BEGIN Dataset
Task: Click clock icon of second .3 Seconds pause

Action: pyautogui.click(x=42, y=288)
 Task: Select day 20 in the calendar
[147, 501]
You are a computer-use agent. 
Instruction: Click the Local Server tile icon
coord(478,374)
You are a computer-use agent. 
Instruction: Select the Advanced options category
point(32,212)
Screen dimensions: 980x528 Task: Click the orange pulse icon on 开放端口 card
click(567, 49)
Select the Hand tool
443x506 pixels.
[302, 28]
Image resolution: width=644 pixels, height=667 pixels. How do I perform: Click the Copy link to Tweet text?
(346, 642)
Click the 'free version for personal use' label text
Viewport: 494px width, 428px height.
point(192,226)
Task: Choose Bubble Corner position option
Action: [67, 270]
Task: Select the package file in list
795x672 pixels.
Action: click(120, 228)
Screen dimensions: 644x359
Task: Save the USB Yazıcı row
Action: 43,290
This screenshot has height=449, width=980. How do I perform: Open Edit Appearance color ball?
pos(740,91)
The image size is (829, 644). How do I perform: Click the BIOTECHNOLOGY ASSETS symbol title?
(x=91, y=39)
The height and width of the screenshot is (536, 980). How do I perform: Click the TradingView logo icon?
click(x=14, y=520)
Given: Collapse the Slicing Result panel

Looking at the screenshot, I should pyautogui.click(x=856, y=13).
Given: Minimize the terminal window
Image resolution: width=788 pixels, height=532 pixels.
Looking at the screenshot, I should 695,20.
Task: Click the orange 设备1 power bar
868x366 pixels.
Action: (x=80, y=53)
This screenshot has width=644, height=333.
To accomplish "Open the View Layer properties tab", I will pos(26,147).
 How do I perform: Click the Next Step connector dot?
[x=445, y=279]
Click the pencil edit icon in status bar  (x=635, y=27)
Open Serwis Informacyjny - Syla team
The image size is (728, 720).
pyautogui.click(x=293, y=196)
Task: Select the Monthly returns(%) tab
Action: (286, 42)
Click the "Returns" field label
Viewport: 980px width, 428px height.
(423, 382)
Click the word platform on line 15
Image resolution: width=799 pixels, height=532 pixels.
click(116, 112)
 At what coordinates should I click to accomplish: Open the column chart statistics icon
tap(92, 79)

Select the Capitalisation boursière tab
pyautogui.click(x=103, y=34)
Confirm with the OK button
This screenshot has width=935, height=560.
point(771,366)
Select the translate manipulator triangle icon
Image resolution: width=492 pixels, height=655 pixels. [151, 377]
END Dataset
What the exercise asks ->
Could you retype the entire listing exactly?

Result for this task ->
Task: Click clock icon of second .3 Seconds pause

Action: pyautogui.click(x=42, y=288)
 Task: Select day 20 in the calendar
[147, 501]
You are a computer-use agent. 
Instruction: Click the Local Server tile icon
coord(478,374)
You are a computer-use agent. 
Instruction: Select the Advanced options category
point(32,212)
Screen dimensions: 980x528 Task: Click the orange pulse icon on 开放端口 card
click(567, 49)
Select the Hand tool
443x506 pixels.
[302, 28]
Image resolution: width=644 pixels, height=667 pixels. How do I perform: Click the Copy link to Tweet text?
(346, 642)
Click the 'free version for personal use' label text
Viewport: 494px width, 428px height.
point(192,226)
Task: Choose Bubble Corner position option
Action: [67, 270]
Task: Select the package file in list
795x672 pixels.
Action: click(120, 228)
Screen dimensions: 644x359
Task: Save the USB Yazıcı row
Action: 43,290
This screenshot has height=449, width=980. How do I perform: Open Edit Appearance color ball?
pos(740,91)
The image size is (829, 644). How do I perform: Click the BIOTECHNOLOGY ASSETS symbol title?
(x=91, y=39)
The height and width of the screenshot is (536, 980). How do I perform: Click the TradingView logo icon?
click(x=14, y=520)
Given: Collapse the Slicing Result panel

Looking at the screenshot, I should pyautogui.click(x=856, y=13).
Given: Minimize the terminal window
Image resolution: width=788 pixels, height=532 pixels.
Looking at the screenshot, I should 695,20.
Task: Click the orange 设备1 power bar
868x366 pixels.
Action: (x=80, y=53)
This screenshot has width=644, height=333.
To accomplish "Open the View Layer properties tab", I will pos(26,147).
 How do I perform: Click the Next Step connector dot?
[x=445, y=279]
Click the pencil edit icon in status bar  (x=635, y=27)
Open Serwis Informacyjny - Syla team
The image size is (728, 720).
pyautogui.click(x=293, y=196)
Task: Select the Monthly returns(%) tab
Action: (286, 42)
Click the "Returns" field label
Viewport: 980px width, 428px height.
(423, 382)
Click the word platform on line 15
Image resolution: width=799 pixels, height=532 pixels.
click(116, 112)
 At what coordinates should I click to accomplish: Open the column chart statistics icon
tap(92, 79)

Select the Capitalisation boursière tab
pyautogui.click(x=103, y=34)
Confirm with the OK button
This screenshot has width=935, height=560.
point(771,366)
Select the translate manipulator triangle icon
Image resolution: width=492 pixels, height=655 pixels. [151, 377]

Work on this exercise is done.